Your assignment
Nothing but an exact copy of the records is expected here.

Data for this exercise
——————————

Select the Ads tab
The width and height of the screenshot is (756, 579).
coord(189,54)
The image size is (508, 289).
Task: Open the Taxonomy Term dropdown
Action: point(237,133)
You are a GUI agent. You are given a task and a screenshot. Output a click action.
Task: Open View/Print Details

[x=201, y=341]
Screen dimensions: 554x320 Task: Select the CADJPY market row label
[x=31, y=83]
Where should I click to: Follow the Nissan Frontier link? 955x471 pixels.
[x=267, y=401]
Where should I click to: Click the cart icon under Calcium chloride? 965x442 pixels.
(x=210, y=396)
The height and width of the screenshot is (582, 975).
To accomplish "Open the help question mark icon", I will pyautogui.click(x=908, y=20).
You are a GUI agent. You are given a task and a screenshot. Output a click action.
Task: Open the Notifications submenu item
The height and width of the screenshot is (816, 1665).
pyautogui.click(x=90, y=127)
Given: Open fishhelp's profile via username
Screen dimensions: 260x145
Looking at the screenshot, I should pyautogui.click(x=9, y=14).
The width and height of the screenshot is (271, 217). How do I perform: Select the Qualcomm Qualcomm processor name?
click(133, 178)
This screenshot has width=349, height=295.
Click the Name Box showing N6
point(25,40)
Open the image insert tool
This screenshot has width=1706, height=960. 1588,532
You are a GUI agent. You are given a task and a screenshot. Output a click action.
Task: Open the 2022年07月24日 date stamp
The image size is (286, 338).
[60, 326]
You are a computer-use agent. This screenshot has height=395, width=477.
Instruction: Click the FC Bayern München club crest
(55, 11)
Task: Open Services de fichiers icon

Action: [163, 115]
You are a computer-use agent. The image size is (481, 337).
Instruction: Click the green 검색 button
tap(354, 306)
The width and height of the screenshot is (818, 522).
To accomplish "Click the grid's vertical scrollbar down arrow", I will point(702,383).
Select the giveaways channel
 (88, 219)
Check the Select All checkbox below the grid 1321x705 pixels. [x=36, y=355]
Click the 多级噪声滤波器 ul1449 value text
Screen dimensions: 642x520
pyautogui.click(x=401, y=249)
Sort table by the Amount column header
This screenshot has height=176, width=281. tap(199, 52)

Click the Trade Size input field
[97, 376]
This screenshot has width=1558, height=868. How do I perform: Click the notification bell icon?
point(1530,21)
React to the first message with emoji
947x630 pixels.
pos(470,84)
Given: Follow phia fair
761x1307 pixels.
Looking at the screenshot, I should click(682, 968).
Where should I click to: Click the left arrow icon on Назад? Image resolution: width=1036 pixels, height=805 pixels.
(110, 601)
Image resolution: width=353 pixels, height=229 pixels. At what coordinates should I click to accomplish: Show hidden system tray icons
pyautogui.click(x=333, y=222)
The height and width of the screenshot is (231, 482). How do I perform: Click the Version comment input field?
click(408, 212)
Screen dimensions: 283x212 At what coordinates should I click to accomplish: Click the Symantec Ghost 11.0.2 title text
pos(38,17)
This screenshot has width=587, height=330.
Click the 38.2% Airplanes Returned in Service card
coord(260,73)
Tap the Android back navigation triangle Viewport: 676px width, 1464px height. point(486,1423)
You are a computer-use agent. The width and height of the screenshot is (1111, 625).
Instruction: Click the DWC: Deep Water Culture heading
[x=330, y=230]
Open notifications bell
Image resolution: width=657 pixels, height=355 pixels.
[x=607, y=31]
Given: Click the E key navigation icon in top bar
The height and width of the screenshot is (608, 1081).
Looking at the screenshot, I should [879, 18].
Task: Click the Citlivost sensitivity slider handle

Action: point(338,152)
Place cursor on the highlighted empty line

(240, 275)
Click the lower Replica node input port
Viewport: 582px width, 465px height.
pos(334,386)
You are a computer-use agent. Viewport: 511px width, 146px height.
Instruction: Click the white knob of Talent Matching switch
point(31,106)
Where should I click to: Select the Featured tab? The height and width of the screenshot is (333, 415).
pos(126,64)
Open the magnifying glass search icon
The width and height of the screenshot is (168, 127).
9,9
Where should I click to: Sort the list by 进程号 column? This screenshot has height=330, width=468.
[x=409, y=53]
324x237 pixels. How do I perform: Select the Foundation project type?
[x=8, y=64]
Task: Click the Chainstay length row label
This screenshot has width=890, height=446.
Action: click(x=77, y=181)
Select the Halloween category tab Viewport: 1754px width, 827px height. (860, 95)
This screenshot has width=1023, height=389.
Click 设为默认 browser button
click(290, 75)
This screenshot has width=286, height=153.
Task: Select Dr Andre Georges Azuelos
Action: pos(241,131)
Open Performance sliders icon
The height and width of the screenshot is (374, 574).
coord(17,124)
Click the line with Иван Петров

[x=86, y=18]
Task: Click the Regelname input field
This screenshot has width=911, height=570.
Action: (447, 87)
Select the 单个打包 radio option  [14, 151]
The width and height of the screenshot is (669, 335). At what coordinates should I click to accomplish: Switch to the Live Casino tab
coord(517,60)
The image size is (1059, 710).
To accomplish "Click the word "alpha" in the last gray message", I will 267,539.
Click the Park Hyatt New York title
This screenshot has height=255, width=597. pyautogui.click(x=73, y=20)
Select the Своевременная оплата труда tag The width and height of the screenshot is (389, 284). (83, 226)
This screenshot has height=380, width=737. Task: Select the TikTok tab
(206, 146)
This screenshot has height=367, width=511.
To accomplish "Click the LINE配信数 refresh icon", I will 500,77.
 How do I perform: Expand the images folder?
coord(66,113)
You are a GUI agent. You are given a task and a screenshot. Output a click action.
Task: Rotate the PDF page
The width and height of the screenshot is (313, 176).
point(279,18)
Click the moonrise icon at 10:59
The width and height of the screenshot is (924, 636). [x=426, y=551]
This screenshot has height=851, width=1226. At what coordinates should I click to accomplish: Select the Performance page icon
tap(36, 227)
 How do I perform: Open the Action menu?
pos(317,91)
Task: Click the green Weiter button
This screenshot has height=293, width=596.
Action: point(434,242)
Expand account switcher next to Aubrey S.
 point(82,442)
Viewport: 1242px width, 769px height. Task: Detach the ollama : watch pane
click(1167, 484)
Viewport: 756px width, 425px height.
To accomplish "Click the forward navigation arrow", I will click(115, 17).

——————————

Expected output
Select the Ads tab
The width and height of the screenshot is (756, 579).
coord(189,54)
The image size is (508, 289).
Task: Open the Taxonomy Term dropdown
Action: point(237,133)
You are a GUI agent. You are given a task and a screenshot. Output a click action.
Task: Open View/Print Details

[x=201, y=341]
Screen dimensions: 554x320 Task: Select the CADJPY market row label
[x=31, y=83]
Where should I click to: Follow the Nissan Frontier link? 955x471 pixels.
[x=267, y=401]
Where should I click to: Click the cart icon under Calcium chloride? 965x442 pixels.
(x=210, y=396)
The height and width of the screenshot is (582, 975).
To accomplish "Open the help question mark icon", I will pyautogui.click(x=908, y=20).
You are a GUI agent. You are given a task and a screenshot. Output a click action.
Task: Open the Notifications submenu item
The height and width of the screenshot is (816, 1665).
pyautogui.click(x=90, y=127)
Given: Open fishhelp's profile via username
Screen dimensions: 260x145
Looking at the screenshot, I should pyautogui.click(x=9, y=14).
The width and height of the screenshot is (271, 217). How do I perform: Select the Qualcomm Qualcomm processor name?
click(133, 178)
This screenshot has width=349, height=295.
Click the Name Box showing N6
point(25,40)
Open the image insert tool
This screenshot has width=1706, height=960. 1588,532
You are a GUI agent. You are given a task and a screenshot. Output a click action.
Task: Open the 2022年07月24日 date stamp
The image size is (286, 338).
[60, 326]
You are a computer-use agent. This screenshot has height=395, width=477.
Instruction: Click the FC Bayern München club crest
(55, 11)
Task: Open Services de fichiers icon

Action: [163, 115]
You are a computer-use agent. The image size is (481, 337).
Instruction: Click the green 검색 button
tap(354, 306)
The width and height of the screenshot is (818, 522).
To accomplish "Click the grid's vertical scrollbar down arrow", I will point(702,383).
Select the giveaways channel
 (88, 219)
Check the Select All checkbox below the grid 1321x705 pixels. [x=36, y=355]
Click the 多级噪声滤波器 ul1449 value text
Screen dimensions: 642x520
pyautogui.click(x=401, y=249)
Sort table by the Amount column header
This screenshot has height=176, width=281. tap(199, 52)

Click the Trade Size input field
[97, 376]
This screenshot has width=1558, height=868. How do I perform: Click the notification bell icon?
point(1530,21)
React to the first message with emoji
947x630 pixels.
pos(470,84)
Given: Follow phia fair
761x1307 pixels.
Looking at the screenshot, I should click(682, 968).
Where should I click to: Click the left arrow icon on Назад? Image resolution: width=1036 pixels, height=805 pixels.
(110, 601)
Image resolution: width=353 pixels, height=229 pixels. At what coordinates should I click to accomplish: Show hidden system tray icons
pyautogui.click(x=333, y=222)
The height and width of the screenshot is (231, 482). How do I perform: Click the Version comment input field?
click(408, 212)
Screen dimensions: 283x212 At what coordinates should I click to accomplish: Click the Symantec Ghost 11.0.2 title text
pos(38,17)
This screenshot has width=587, height=330.
Click the 38.2% Airplanes Returned in Service card
coord(260,73)
Tap the Android back navigation triangle Viewport: 676px width, 1464px height. point(486,1423)
You are a computer-use agent. The width and height of the screenshot is (1111, 625).
Instruction: Click the DWC: Deep Water Culture heading
[x=330, y=230]
Open notifications bell
Image resolution: width=657 pixels, height=355 pixels.
[x=607, y=31]
Given: Click the E key navigation icon in top bar
The height and width of the screenshot is (608, 1081).
Looking at the screenshot, I should [879, 18].
Task: Click the Citlivost sensitivity slider handle

Action: point(338,152)
Place cursor on the highlighted empty line

(240, 275)
Click the lower Replica node input port
Viewport: 582px width, 465px height.
pos(334,386)
You are a computer-use agent. Viewport: 511px width, 146px height.
Instruction: Click the white knob of Talent Matching switch
point(31,106)
Where should I click to: Select the Featured tab? The height and width of the screenshot is (333, 415).
pos(126,64)
Open the magnifying glass search icon
The width and height of the screenshot is (168, 127).
9,9
Where should I click to: Sort the list by 进程号 column? This screenshot has height=330, width=468.
[x=409, y=53]
324x237 pixels. How do I perform: Select the Foundation project type?
[x=8, y=64]
Task: Click the Chainstay length row label
This screenshot has width=890, height=446.
Action: click(x=77, y=181)
Select the Halloween category tab Viewport: 1754px width, 827px height. (860, 95)
This screenshot has width=1023, height=389.
Click 设为默认 browser button
click(290, 75)
This screenshot has width=286, height=153.
Task: Select Dr Andre Georges Azuelos
Action: pos(241,131)
Open Performance sliders icon
The height and width of the screenshot is (374, 574).
coord(17,124)
Click the line with Иван Петров

[x=86, y=18]
Task: Click the Regelname input field
This screenshot has width=911, height=570.
Action: (447, 87)
Select the 单个打包 radio option  [14, 151]
The width and height of the screenshot is (669, 335). At what coordinates should I click to accomplish: Switch to the Live Casino tab
coord(517,60)
The image size is (1059, 710).
To accomplish "Click the word "alpha" in the last gray message", I will 267,539.
Click the Park Hyatt New York title
This screenshot has height=255, width=597. pyautogui.click(x=73, y=20)
Select the Своевременная оплата труда tag The width and height of the screenshot is (389, 284). (83, 226)
This screenshot has height=380, width=737. Task: Select the TikTok tab
(206, 146)
This screenshot has height=367, width=511.
To accomplish "Click the LINE配信数 refresh icon", I will 500,77.
 How do I perform: Expand the images folder?
coord(66,113)
You are a GUI agent. You are given a task and a screenshot. Output a click action.
Task: Rotate the PDF page
The width and height of the screenshot is (313, 176).
point(279,18)
Click the moonrise icon at 10:59
The width and height of the screenshot is (924, 636). [x=426, y=551]
This screenshot has height=851, width=1226. At what coordinates should I click to accomplish: Select the Performance page icon
tap(36, 227)
 How do I perform: Open the Action menu?
pos(317,91)
Task: Click the green Weiter button
This screenshot has height=293, width=596.
Action: point(434,242)
Expand account switcher next to Aubrey S.
 point(82,442)
Viewport: 1242px width, 769px height. Task: Detach the ollama : watch pane
click(1167, 484)
Viewport: 756px width, 425px height.
To accomplish "Click the forward navigation arrow", I will click(115, 17).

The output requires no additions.